La metáfora de la tragedia griega está muy sobada pero, en su obviedad, es difícil encontrar otra que condense mejor el tremebundo embrollo que tienen montado en el país de las ruinas y el sirtaki. Como ya he pasado el sarampión y la selectividad, puedo escribir sin miedo a que me lapiden o me cateen que esos dramones que dos mil quinientos años después se empeñan en actualizar tipos sin alma y generalmente sin ingenio eran el equivalente de la época a los culebrones que hoy miramos como basurilla menor. Además de por la artificiosidad —sobre todo cuando las traducen cátedros tan amojamados como la lengua original—, las piezas se caracterizan por encadenar una sucesión de desgracias que le ocurren a alguien (el héroe o la heroína)… que por lo común se las ha ganado a pulso.
Si arrimamos la sardina de la comparación al ascua neoliberal, tendremos que los griegos las están pasando canutas única y exclusivamente por su mala cabeza, por haber sido cigarras derrochadoras y haberse dedicado al lirili subvencionado en vez de al lerele productivo y calvinista. Si la alegoría la hacen desde el fondo contrario, entonces se nos contará que toda la culpa de los épicos helenos es haber desafiado a los despiadados dioses del tercer milenio (los mercados, ya se sabe) y padecer a unos gobernantes veletas y bandarras.
¿Cuál es la versión buena?
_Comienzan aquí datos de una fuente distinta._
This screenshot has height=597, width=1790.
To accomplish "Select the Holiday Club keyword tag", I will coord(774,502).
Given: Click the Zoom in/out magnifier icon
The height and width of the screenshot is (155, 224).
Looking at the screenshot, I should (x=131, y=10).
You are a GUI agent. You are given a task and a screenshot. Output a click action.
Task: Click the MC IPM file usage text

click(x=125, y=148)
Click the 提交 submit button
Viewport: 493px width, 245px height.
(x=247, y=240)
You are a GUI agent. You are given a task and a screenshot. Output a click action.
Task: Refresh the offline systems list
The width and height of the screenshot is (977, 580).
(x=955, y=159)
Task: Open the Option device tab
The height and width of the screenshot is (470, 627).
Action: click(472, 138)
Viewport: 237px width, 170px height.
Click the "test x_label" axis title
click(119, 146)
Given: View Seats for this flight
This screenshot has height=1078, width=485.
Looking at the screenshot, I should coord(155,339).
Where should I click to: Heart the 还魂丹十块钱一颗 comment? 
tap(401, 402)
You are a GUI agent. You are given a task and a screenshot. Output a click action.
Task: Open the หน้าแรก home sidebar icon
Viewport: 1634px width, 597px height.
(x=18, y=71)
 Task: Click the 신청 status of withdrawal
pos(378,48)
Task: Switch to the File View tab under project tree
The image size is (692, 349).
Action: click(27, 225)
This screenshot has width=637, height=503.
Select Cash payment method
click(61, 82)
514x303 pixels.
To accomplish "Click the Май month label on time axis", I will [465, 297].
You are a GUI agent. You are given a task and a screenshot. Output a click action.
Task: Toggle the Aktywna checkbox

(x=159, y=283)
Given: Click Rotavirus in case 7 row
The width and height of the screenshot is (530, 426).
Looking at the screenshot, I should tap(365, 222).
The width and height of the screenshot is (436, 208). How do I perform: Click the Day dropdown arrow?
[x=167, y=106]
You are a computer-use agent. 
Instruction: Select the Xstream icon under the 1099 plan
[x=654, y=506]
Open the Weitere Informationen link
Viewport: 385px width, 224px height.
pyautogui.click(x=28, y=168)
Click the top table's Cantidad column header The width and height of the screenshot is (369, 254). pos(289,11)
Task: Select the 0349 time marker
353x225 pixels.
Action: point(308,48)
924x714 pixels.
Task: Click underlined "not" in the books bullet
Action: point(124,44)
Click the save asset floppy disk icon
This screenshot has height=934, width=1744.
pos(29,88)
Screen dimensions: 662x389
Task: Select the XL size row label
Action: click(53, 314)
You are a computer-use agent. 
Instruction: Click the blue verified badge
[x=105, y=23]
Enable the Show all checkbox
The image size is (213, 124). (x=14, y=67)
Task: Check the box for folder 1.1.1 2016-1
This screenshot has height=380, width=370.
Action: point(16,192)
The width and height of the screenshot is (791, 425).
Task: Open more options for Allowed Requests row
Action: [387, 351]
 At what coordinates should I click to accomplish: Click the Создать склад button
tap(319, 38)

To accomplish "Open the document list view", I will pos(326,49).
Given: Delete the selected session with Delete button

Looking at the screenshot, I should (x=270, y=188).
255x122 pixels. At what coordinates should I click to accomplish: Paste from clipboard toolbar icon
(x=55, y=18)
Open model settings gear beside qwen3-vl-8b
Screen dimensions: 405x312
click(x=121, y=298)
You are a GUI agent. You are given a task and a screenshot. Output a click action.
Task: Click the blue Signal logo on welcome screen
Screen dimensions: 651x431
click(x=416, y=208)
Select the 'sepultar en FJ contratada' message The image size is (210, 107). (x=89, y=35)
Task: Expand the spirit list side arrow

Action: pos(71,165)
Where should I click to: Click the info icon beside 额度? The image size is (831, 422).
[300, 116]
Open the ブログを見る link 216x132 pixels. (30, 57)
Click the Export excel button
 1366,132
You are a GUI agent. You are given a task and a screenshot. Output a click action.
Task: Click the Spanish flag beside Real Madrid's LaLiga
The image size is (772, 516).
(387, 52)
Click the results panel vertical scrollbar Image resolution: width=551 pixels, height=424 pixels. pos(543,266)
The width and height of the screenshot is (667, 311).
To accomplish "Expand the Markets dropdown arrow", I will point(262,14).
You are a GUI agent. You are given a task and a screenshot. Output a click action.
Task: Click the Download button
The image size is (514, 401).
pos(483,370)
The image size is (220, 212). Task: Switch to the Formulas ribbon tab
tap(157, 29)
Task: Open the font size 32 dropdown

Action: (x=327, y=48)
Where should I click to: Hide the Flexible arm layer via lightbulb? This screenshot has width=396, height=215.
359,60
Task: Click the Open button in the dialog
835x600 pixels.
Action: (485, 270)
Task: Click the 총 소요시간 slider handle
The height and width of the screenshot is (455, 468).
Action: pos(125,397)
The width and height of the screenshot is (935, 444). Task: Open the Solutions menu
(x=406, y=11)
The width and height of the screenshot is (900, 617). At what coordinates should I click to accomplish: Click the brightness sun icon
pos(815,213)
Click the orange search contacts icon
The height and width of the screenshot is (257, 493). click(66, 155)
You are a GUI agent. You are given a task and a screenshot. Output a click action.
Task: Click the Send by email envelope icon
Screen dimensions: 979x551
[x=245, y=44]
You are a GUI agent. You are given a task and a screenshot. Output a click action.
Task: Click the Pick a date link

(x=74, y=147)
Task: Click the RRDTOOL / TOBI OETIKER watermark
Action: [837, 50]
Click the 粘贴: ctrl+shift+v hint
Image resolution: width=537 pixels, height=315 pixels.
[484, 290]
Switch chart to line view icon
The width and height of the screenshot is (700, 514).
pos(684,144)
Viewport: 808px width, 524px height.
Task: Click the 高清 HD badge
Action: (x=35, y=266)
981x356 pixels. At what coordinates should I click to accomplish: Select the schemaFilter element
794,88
Probablemente, la que está tirando, ni poco ni mucho, hacia el medio. Vamos, que se han juntado el hambre y las ganas de comer en algo que si no lo es, se parece horrores a la tormenta perfecta. Lo jodido es que empezó a llover hace mucho y sacar un referéndum a modo de paraguas no parece que vaya a servir de gran cosa. Sí, muy democrático y tal, como corresponde a la cuna del supuesto “gobierno del pueblo”, pero llega con toda la pesca repartida. Lo único que podrán elegir los griegos es si mueren por asfixia o por inanición. Así de… trágico.